Supplied material —
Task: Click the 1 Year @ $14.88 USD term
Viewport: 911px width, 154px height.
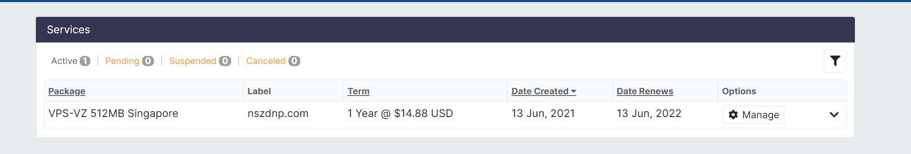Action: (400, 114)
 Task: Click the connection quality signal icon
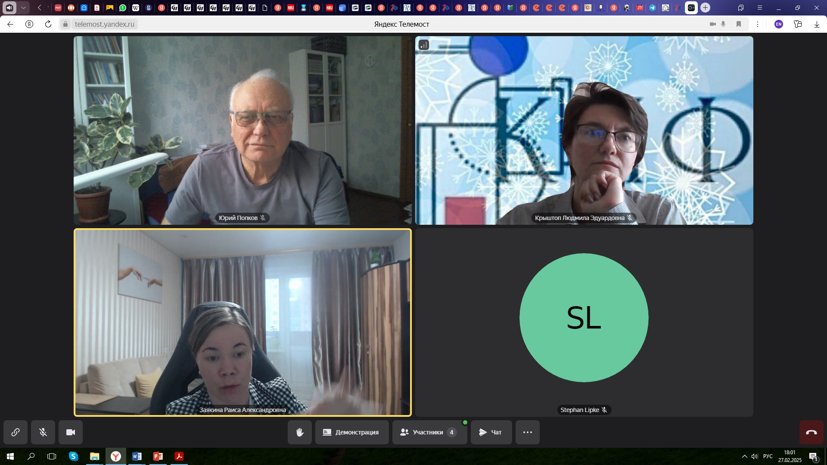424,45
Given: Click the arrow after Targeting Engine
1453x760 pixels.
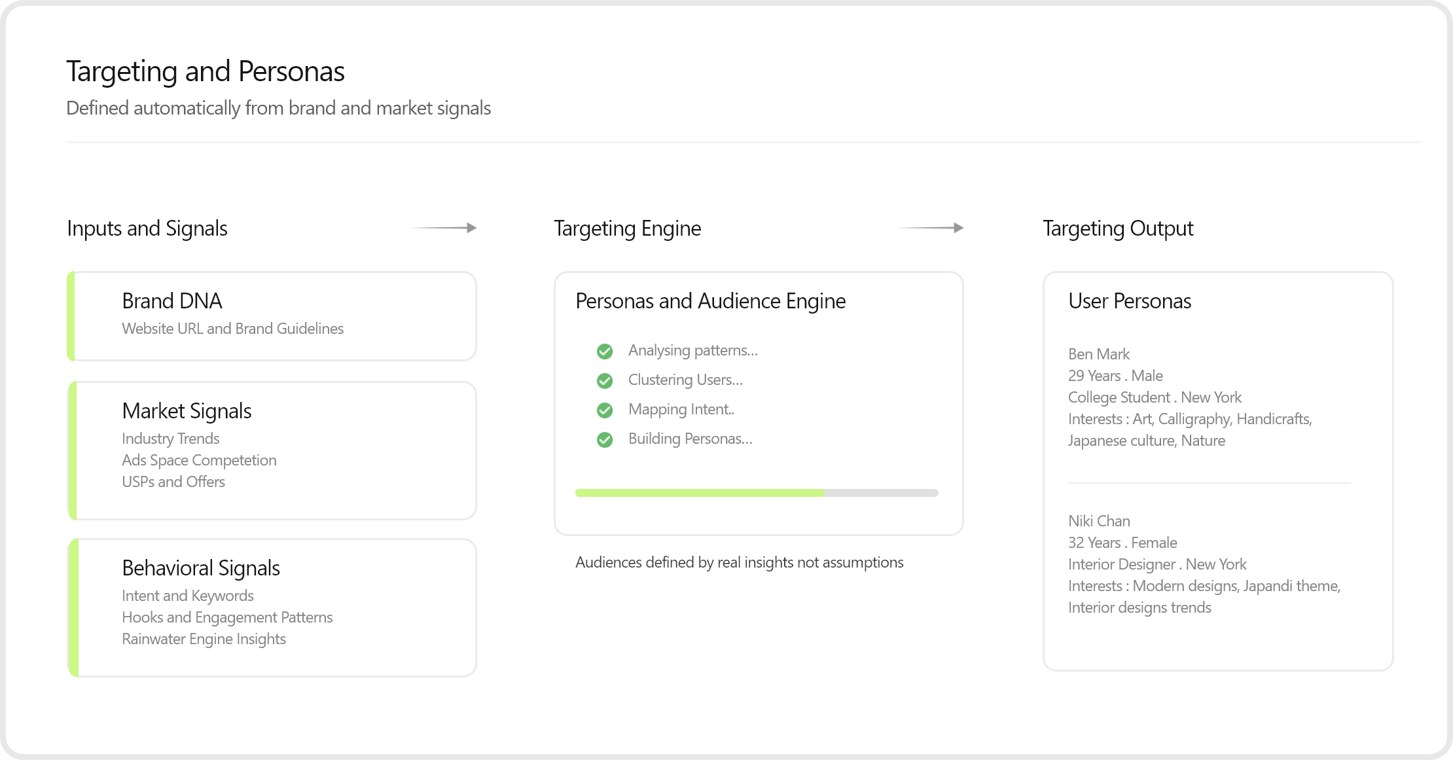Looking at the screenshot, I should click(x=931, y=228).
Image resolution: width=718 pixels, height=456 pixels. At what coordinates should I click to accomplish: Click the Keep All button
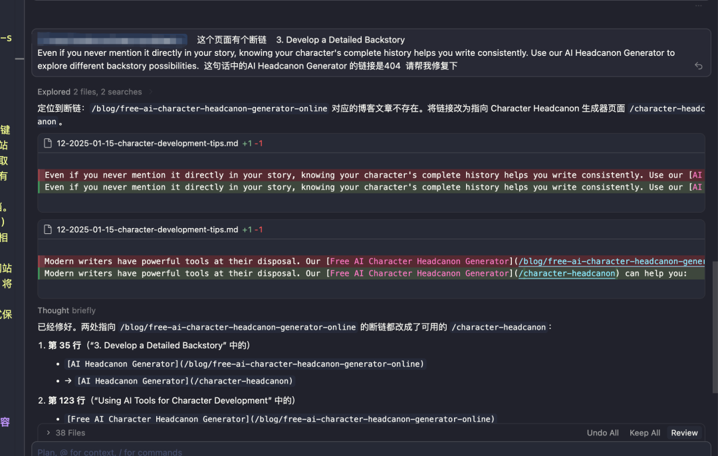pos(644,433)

==

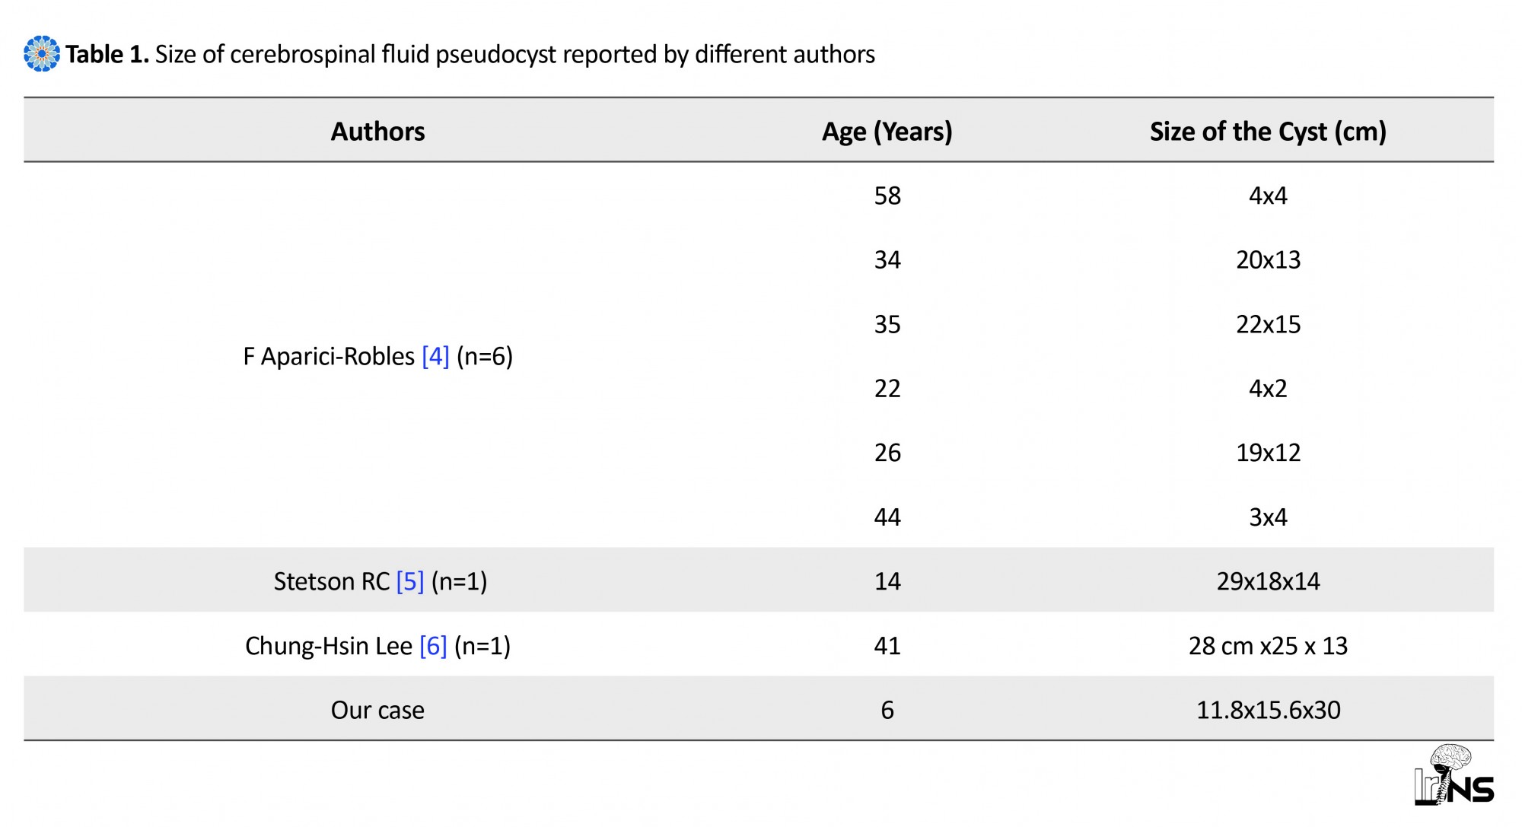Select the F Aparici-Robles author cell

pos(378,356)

* * *

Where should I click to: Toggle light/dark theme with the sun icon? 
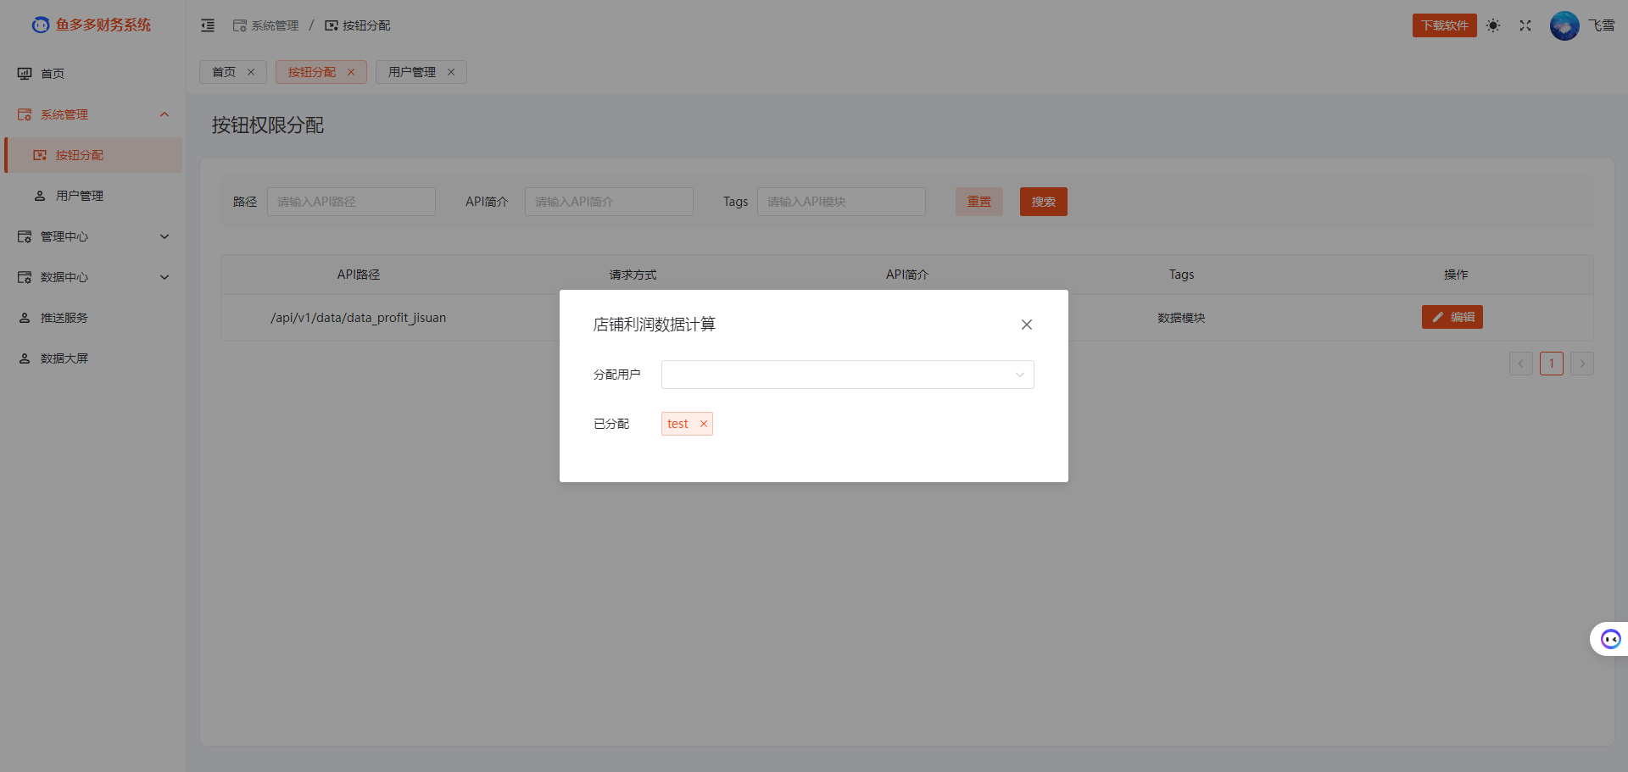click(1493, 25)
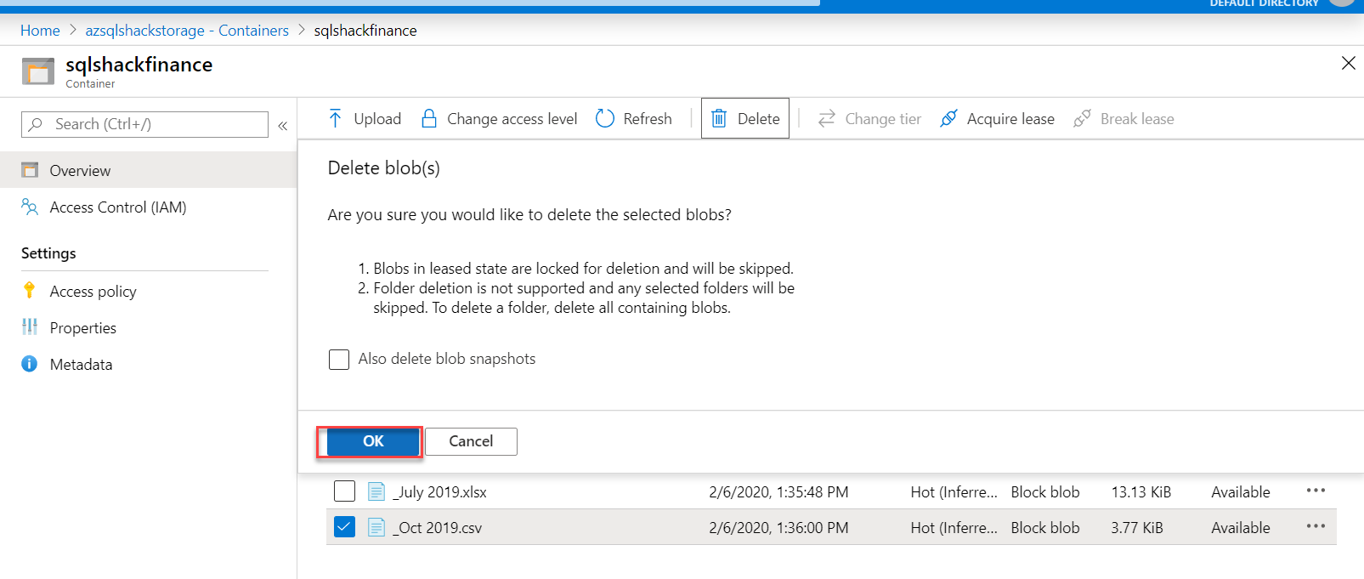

What the task asks — Output the listing verbatim, starting at the line that contains "Task: Click the 1 Year @ $14.88 USD term" and ending at the line that contains "pos(644,433)", with both of those lines included and the pictures omitted.

Completed task —
Task: Click the 1 Year @ $14.88 USD term
Viewport: 911px width, 154px height.
Action: (400, 114)
 Task: Click the connection quality signal icon
424,45
Given: Click the arrow after Targeting Engine
1453x760 pixels.
Looking at the screenshot, I should click(x=931, y=228).
Image resolution: width=718 pixels, height=456 pixels. At what coordinates should I click to accomplish: Click the Keep All button
pos(644,433)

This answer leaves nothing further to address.